And now she was seeing a real-life version of it, via her aunt.

Finally, they decided to have lunch at one of Derpy’s favorite places, a burger place in Everfree Glades called Hot Bun’s Hot Buns. It was run by this saucy woman who was, by her words, “loud, proud and got sliders for days, honey!” So with both of them ordering the signature Grand Champion burger, a double decker slathered in caramelized onions, roasted mushrooms, black truffles and blue cheese crumbles; a basket of beer-batter onion rings and cajeta milkshakes, she knew she was in heaven.

She also knew the boom was about to be dropped, and for the first time in months, Derpy was afraid again. It was almost like the time she’d been there to narrowly prevent Carrot from committing suicide. In some ways, reliving that again would have been preferable. That was talking on a level to someone she loved dearly and could help. This was completely out of her league, talking to her mother figure and she had no idea what was going on. She felt completely helpless.

Finally, she looked at her aunt. Eyes to eyes and the joy in them was gone.

Hazey sighed. “I knew you were going to get to this sooner or later. You’re too smart, Derpy,” Hazey told her. “That can be a good thing and a bad thing.”

“Did I do something wrong?” Derpy asked honestly.

“Of course not. I wanted to spend this time with you because I don’t know when I’ll be able to do so again. You know my job keeps me busy.”

“That’s not true, and you know it.” Derpy’s eyes narrowed. “You’d be home a lot more if you flew domestic routes,” she accused. “And I remember Dad telling me once that you were offered a position at the airline pilot school down in Colton. Sure, it’s a drive, but you’d be home! With us! With your family!”

“Derpy, sweetie, it’s not that easy,” Hazey began.

“Yes it is! Do you think we’re blind, Aunt Hazey? You and Dad have been an item since I was a little kid! Even Dinky knows that! So what if you’re technically our aunt – to Dad, you’re the woman he loves and to us, you’re our mom! I know you hate it, but that’s what you are to me! My mom!”

To Derpy’s surprise, Hazey started crying. “I don’t hate it,” she said in a soft voice. “I never have.”

“Then why won’t you come home?”

“To protect my children,” she said, looking at Derpy, never removing her eyes from Derpy’s own. Hot pink bored into citrine, and Derpy hated the fact that she had Artiste’s eyes.

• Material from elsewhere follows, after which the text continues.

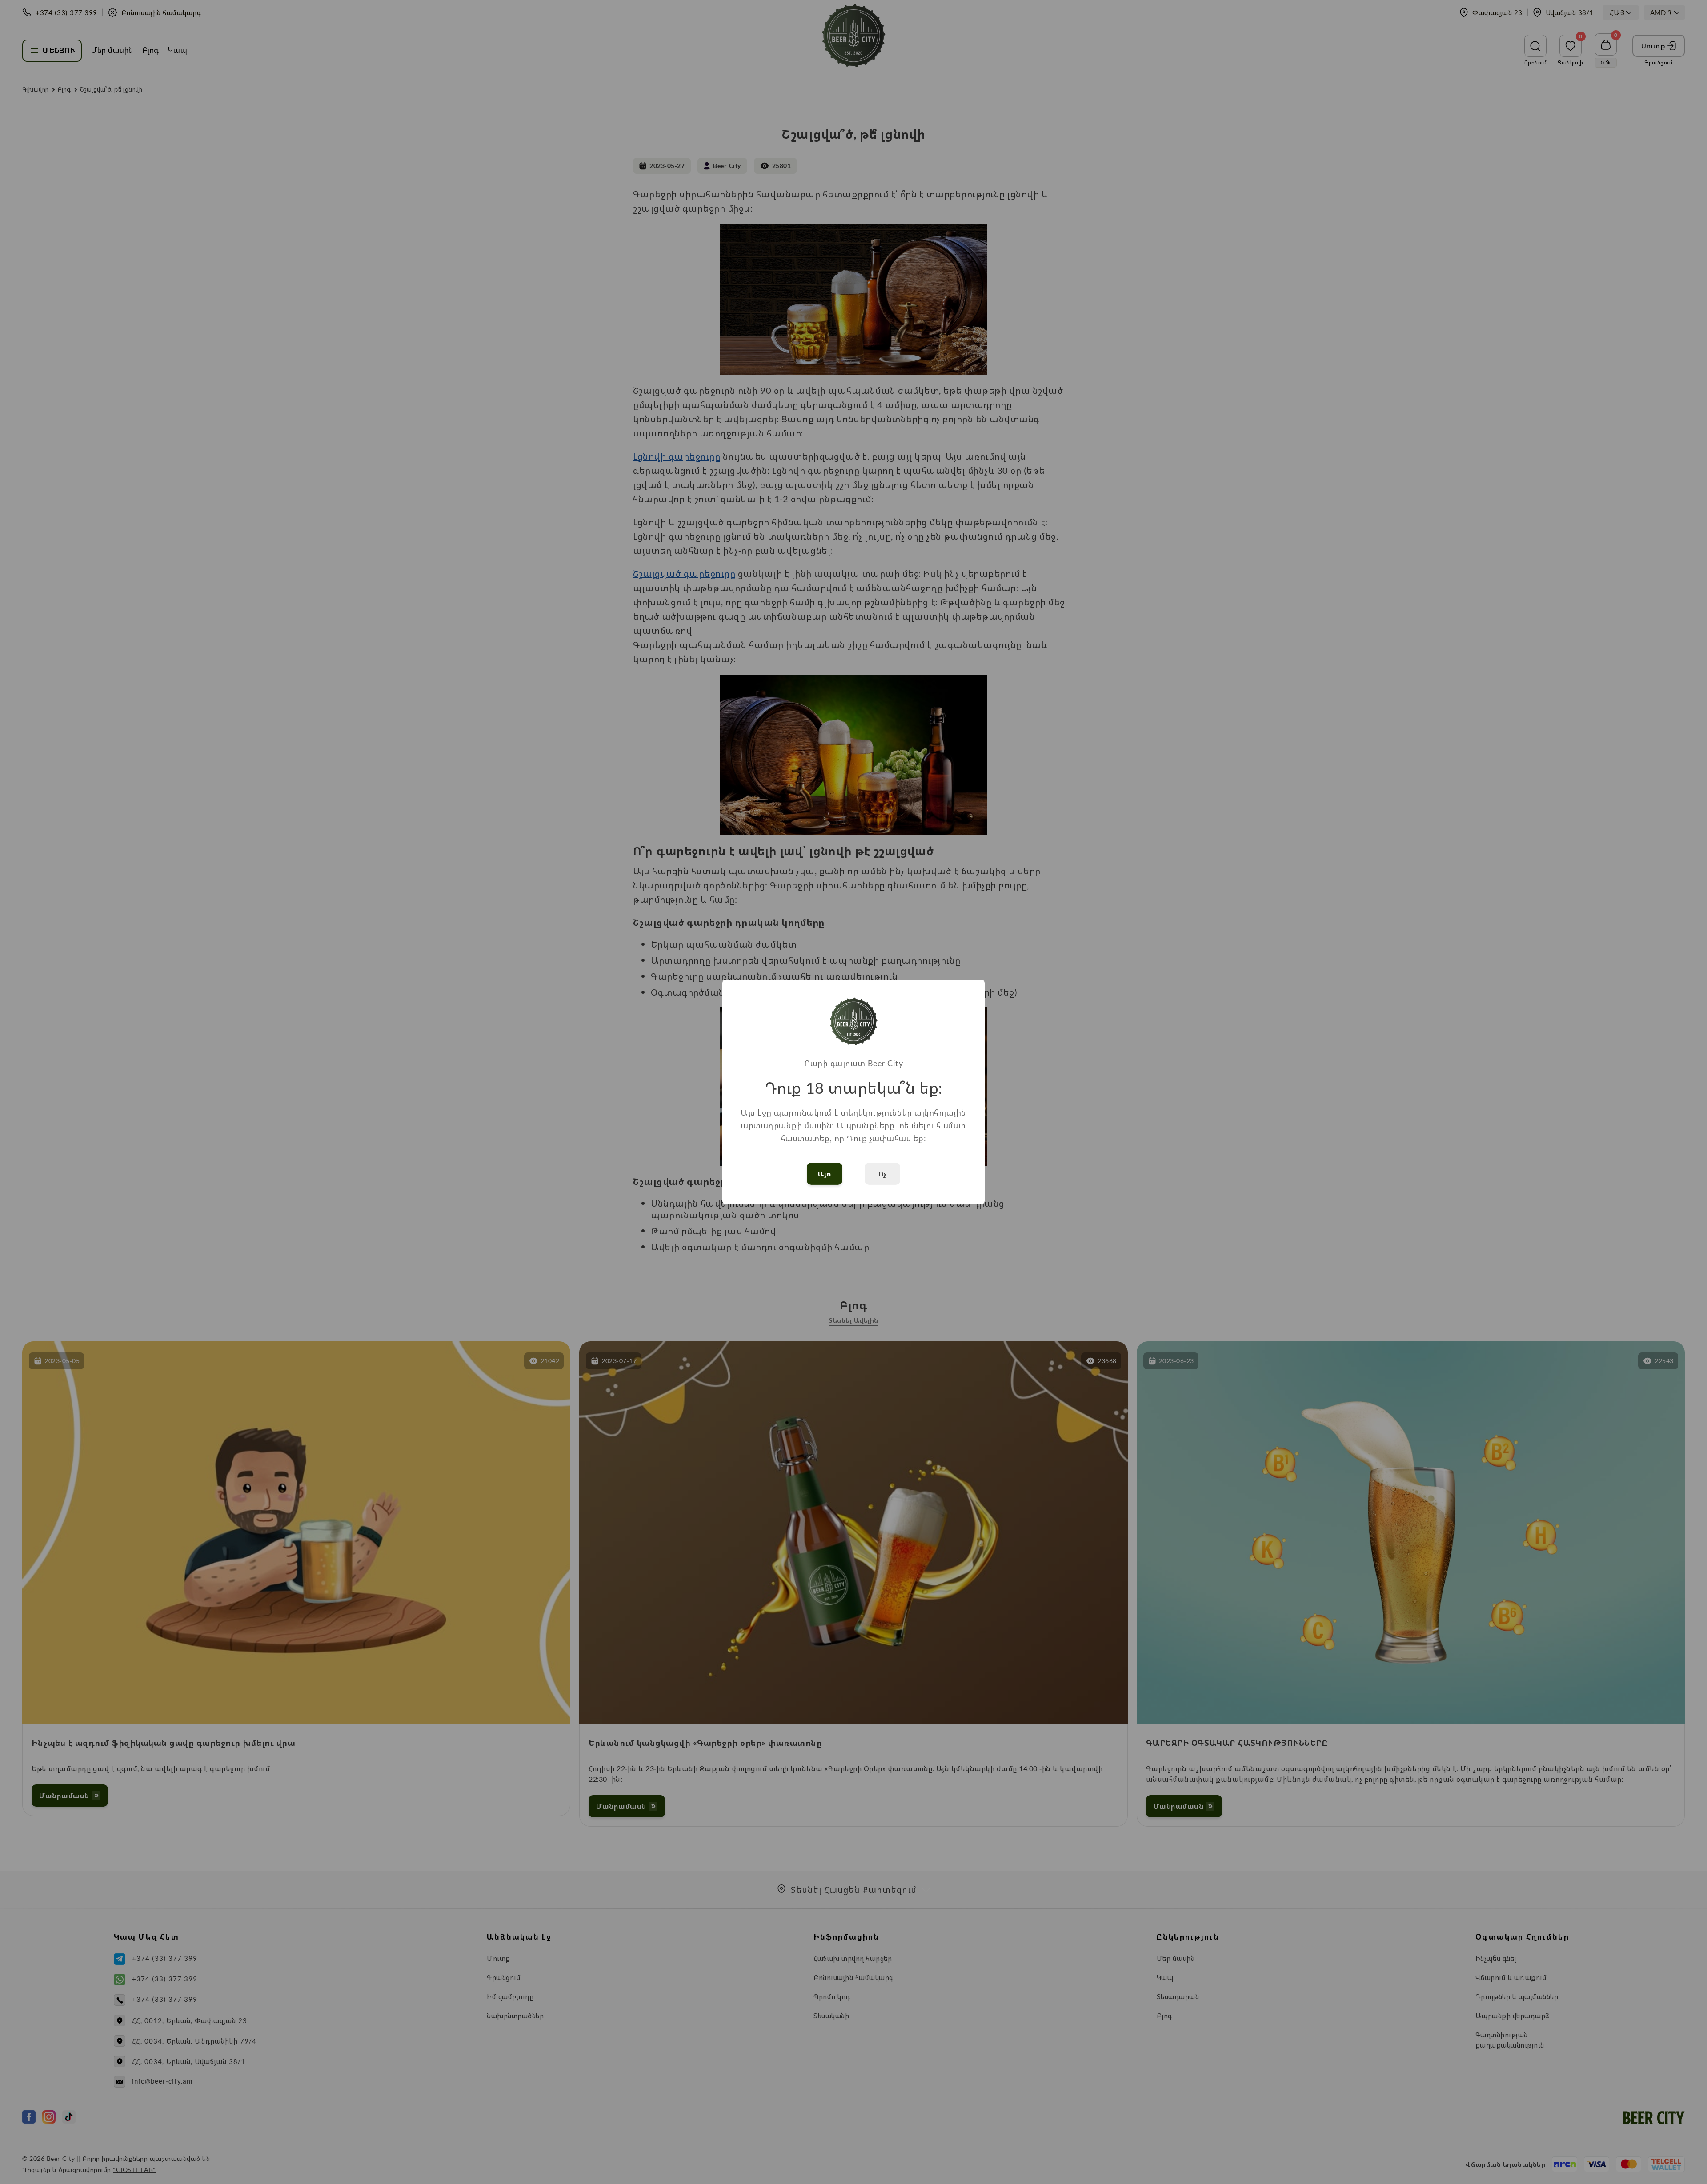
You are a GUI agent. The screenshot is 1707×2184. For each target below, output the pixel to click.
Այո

She wished that she’d instead been as lucky as Dinky, who had inherited their father’s eyes.

And then Hazey’s words sank in: my children.

“Derpy, do you remember the two weeks that your father had to spend on active duty training back in March? I know you and Carrot had some issues; Argent told me about it.” When Derpy nodded, Hazey sighed. “There’s…there’s really no easy way to do this.” Reaching inside her shirt, she pulled out a thin silver necklace, upon which sat a platinum loop.

A wedding band.

“He…wasn’t on active training,” she admitted. “He was with me. In the Bahamas. On our honeymoon.” She reached over and took Derpy’s hand in her own. “Technically, I’m not just your aunt anymore, Derpy. I’m now your stepmother as well.”


Derpy’s jaw dropped. “What? What the fuck? What the fucking fuck?” she gasped. “Why the fuck didn’t you say anything? You or Dad?”

“Derpy, language,” Hazey chided.

“No!” Suddenly angry, Derpy slammed a fist on the table, causing a scene. “I have always wanted this! And you two just go and hide it from me like I’m some spoiled kid that wouldn’t fucking understand—”

“I’m actually surprised you hadn’t figured it out already,” Hazey said with an awkward half-smile. “Argent told me he hasn’t really been hiding it.”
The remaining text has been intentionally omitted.